*** MATERIAL FOR THIS EXERCISE Section Begins ***
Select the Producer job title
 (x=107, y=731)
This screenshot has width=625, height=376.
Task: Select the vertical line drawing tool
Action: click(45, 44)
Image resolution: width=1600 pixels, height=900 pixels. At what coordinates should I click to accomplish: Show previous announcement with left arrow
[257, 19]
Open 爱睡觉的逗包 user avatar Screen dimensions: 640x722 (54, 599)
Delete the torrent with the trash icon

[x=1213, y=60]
*** MATERIAL FOR THIS EXERCISE Section Ends ***
*** MATERIAL FOR THIS EXERCISE Section Begins ***
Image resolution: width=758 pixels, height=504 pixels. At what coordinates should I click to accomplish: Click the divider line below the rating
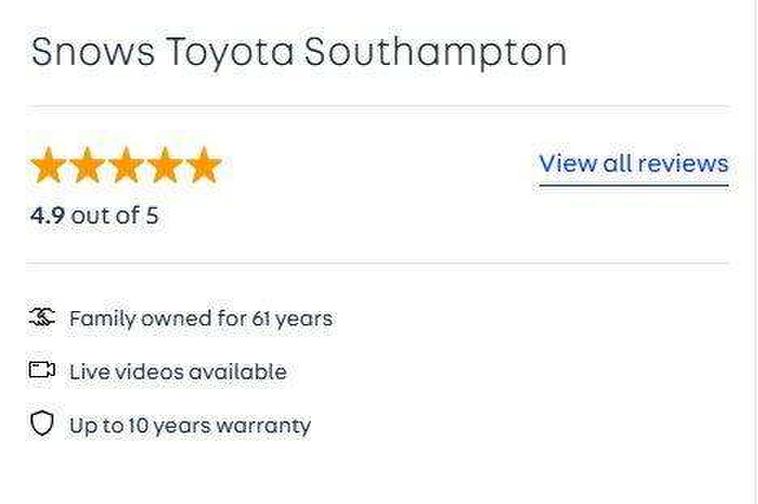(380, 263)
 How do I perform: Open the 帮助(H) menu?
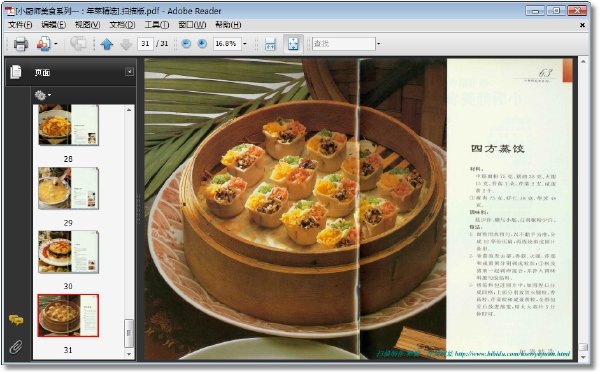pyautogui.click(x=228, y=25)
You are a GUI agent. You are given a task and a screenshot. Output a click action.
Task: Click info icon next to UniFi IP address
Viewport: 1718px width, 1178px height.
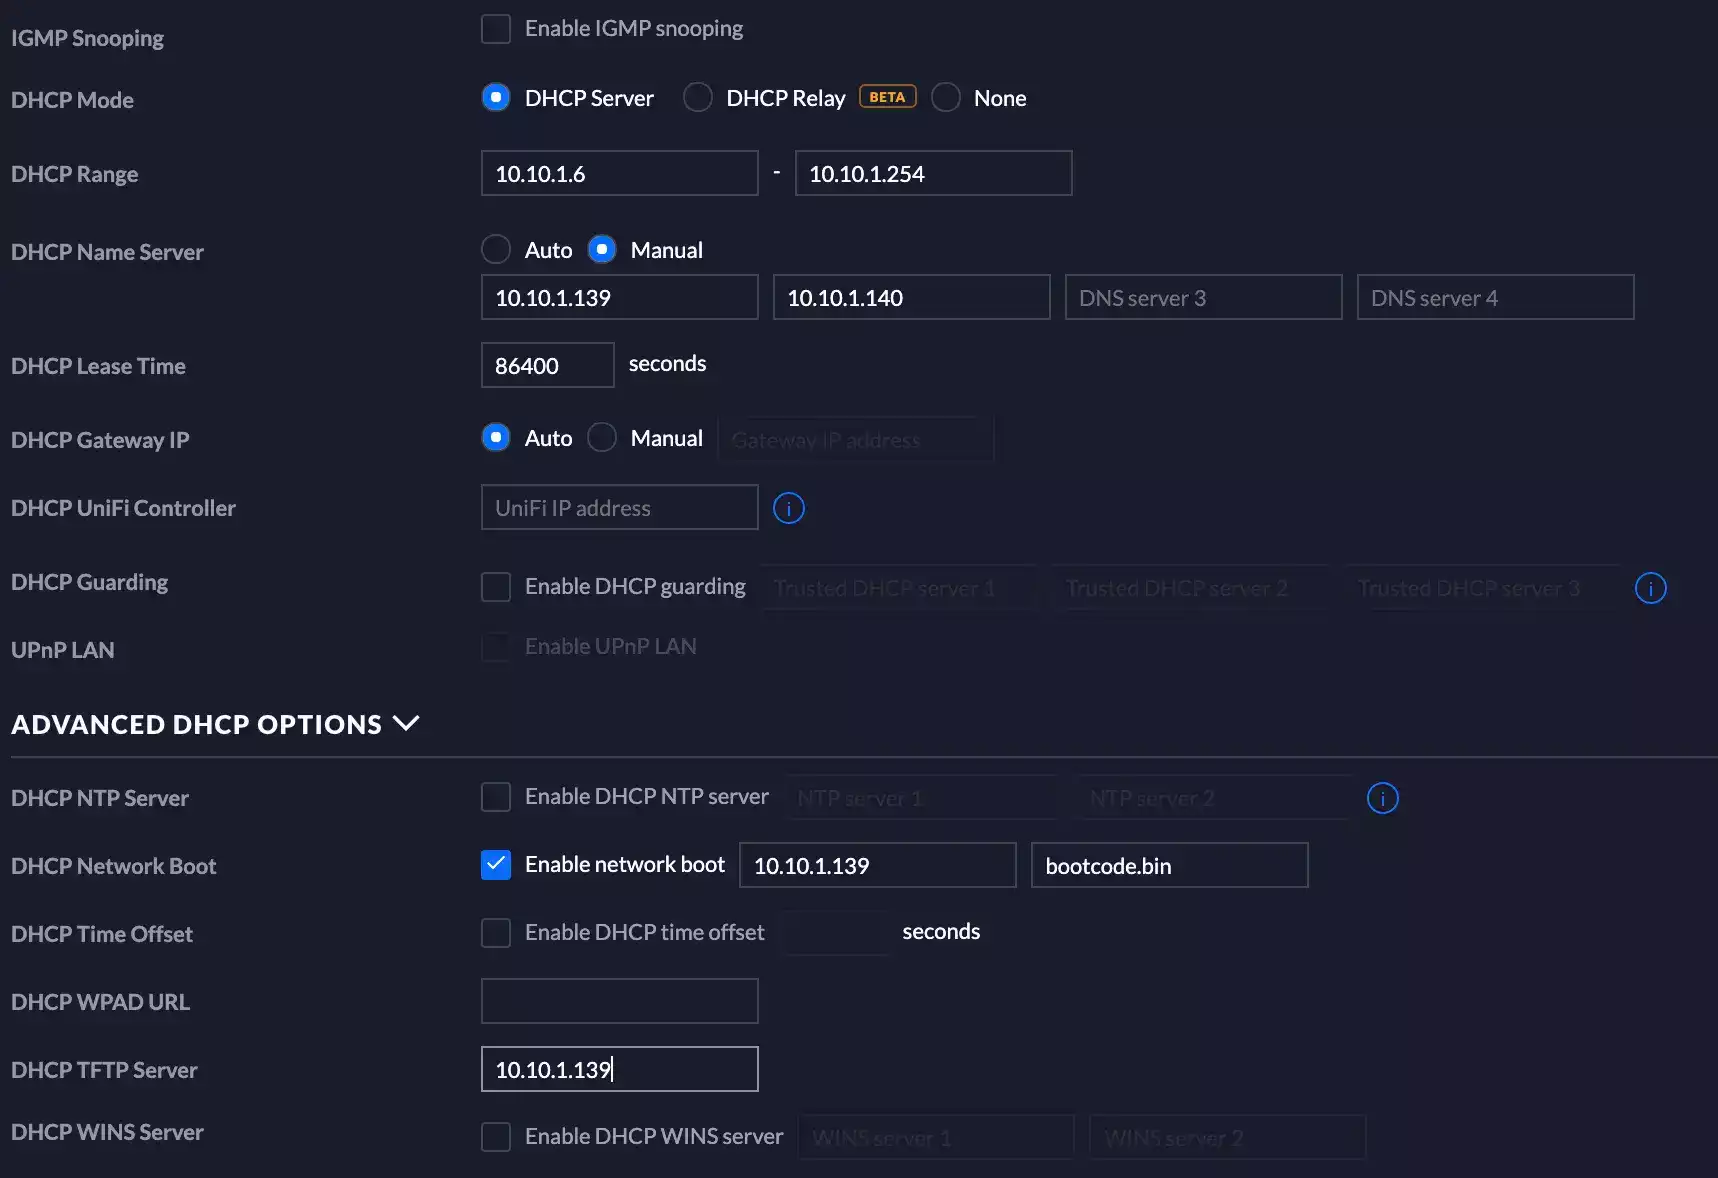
*** MATERIAL FOR THIS EXERCISE Section Ends ***
From the data above, return every line from the line that has "Task: Click info" up to and including the line that has "Viewport: 1718px width, 1178px height.", exactly.

WRITTEN REPLY:
Task: Click info icon next to UniFi IP address
Viewport: 1718px width, 1178px height.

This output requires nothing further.